Maria Hedlund, born 1961, lives and works in Stockholm. Recent solo exhibitions include "The 1st" at Moderna Museet, Stockholm (2006); müllerdechiara, Berlin (2004); "Galleri Flach", Stockholm (2003); "In die Wald hinein, Langenhagen Kunstverein, Langenhagen", Fabia Calvasina, Milano (2001); "Galleri Index", Stockholm (1998). Group exhibitions include "Eigenheim, Gottingen Kunstverein" (2006); "Whatever Happened to Social Democracy?", Rooseum Malmö (2005); "Nostalgic Real", müllerdechiara, Berlin (2003); "Eigth Nordic Stories", Centro Galego de Arte Contemporánea, Santiago de Compostela "In Szene Gesetzt", ZKM Museum für Neue Kunst, Karlsruhe (2002); "Organising Freedom", Moderna Museet, Stockholm / Charlottenburg, Copenhagen; "Quotidiana", Castello di Rivoli, Turin (2002); "Officina Europa", Galleria d'arte Moderna, Bologna (1999).

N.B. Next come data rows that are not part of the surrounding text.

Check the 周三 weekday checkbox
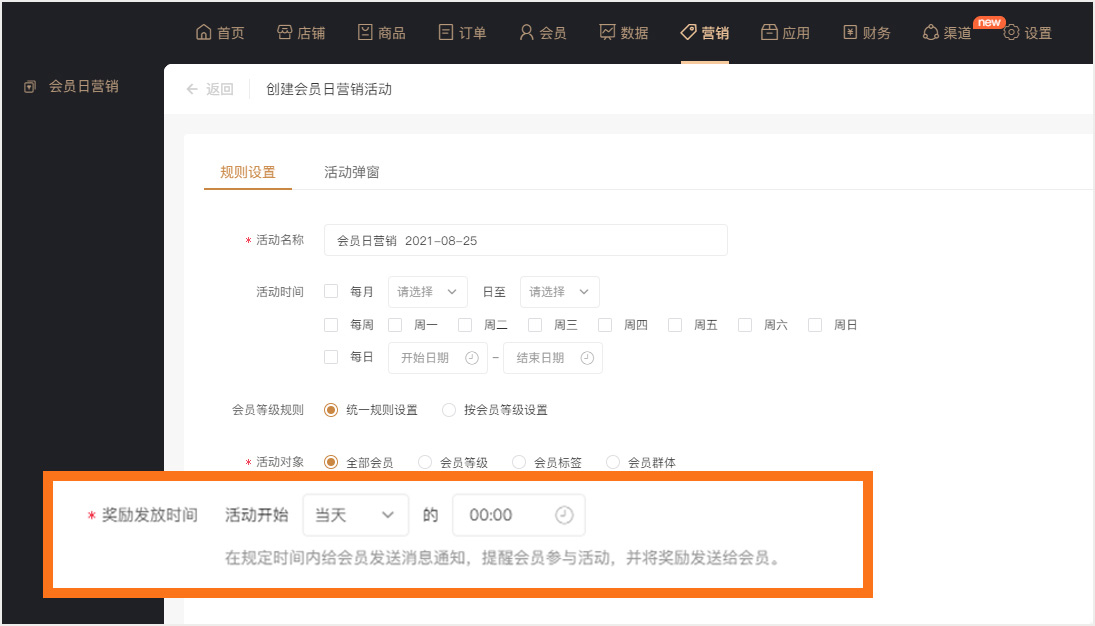Screen dimensions: 1095x626 point(535,325)
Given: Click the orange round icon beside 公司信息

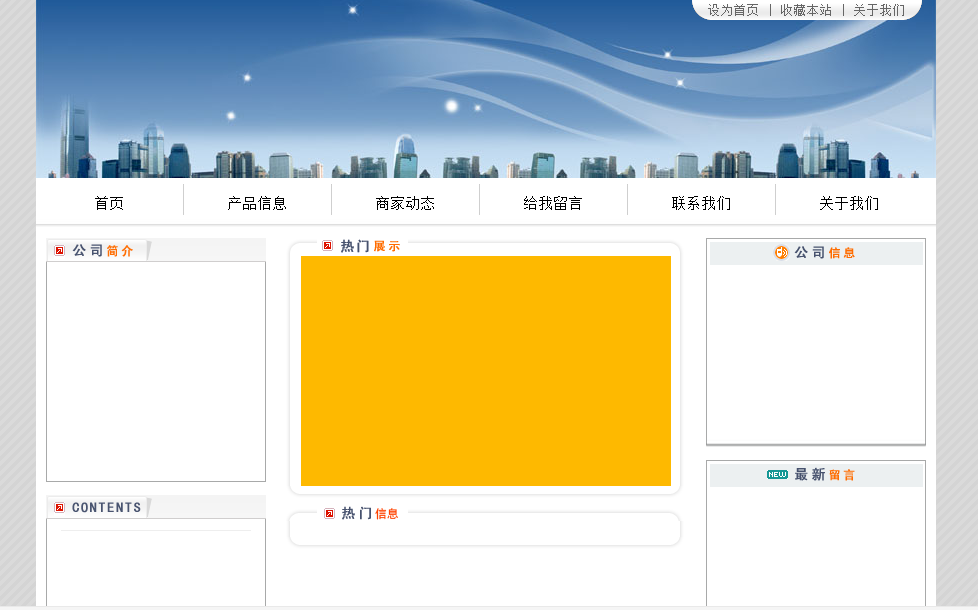Looking at the screenshot, I should pos(781,253).
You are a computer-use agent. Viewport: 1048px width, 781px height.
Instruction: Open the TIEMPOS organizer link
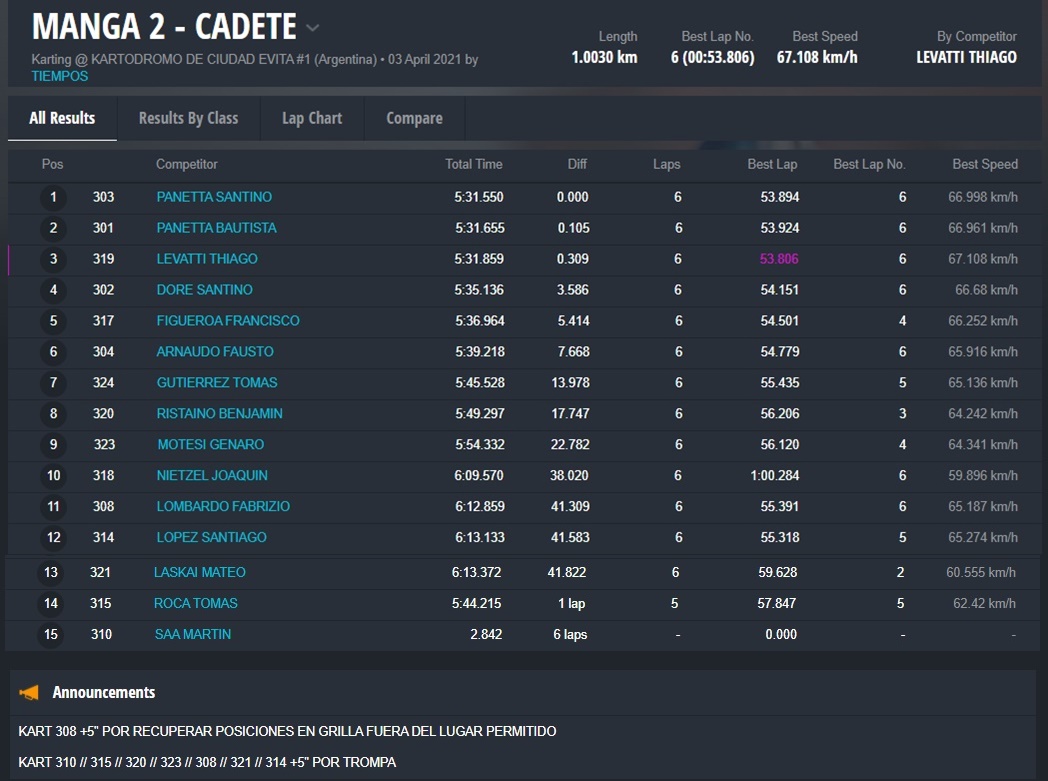tap(59, 76)
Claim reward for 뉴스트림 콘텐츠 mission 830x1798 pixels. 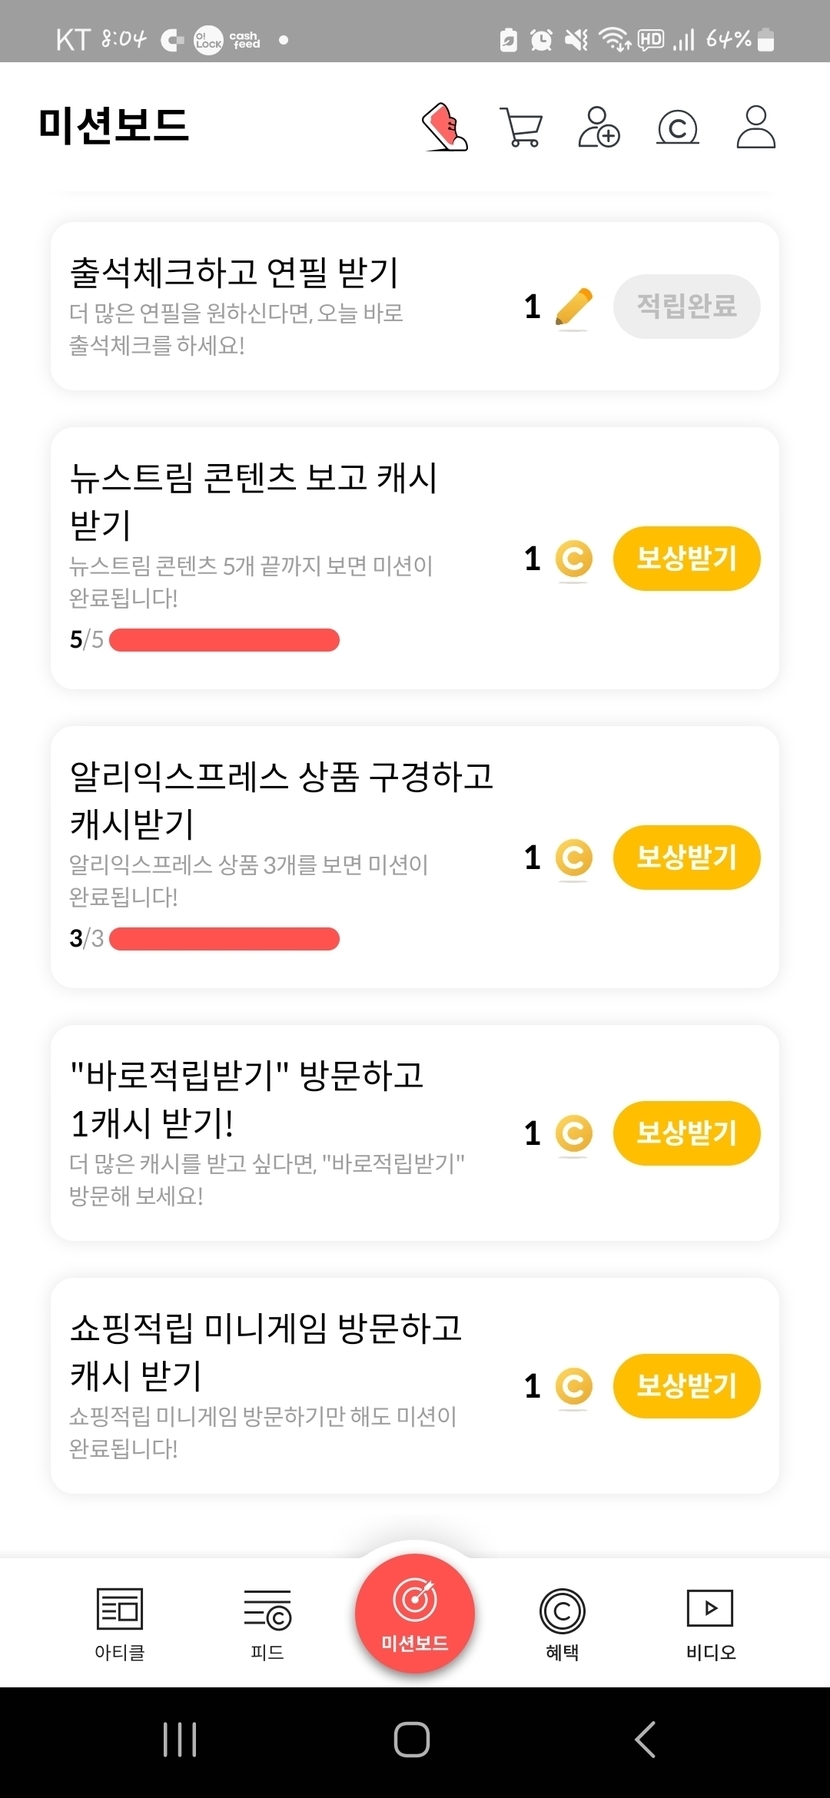tap(686, 559)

Runo Lagomarsino, born 1977, lives and works in Malmö. Recent solo exhibitions include "Extended Arguments", Gallery Box, Gothenburg (2006); "Där uppgifter saknas beror det på att situationen är oklar", Elastic, Malmö (2005); "I suppose that sometimes you have to burn the sky", Krognoshuset Aura, Lund; "In my dreams europe is always less than a metre", Gallery Peep, Malmö (2003). Group exhibitions include "Should I stay or should I go? On Secondary Cities", Rum 46, Århus (2006); "Open Studio", El Basilisco, Buenos Aires (2005); "Minority Report: Challenging Intolerance in Contemporary Denmark", with Johan Tirén, Aarhus (2004; "After the future", 10 th Biennal of Moving Images, Centre for Contemporary Images, Saint-Gervais Genéve; "I am a curator", Chisenhale Gallery, London (2003).

Marianna Garin, born 1973, lives in Lund and works as independent curator.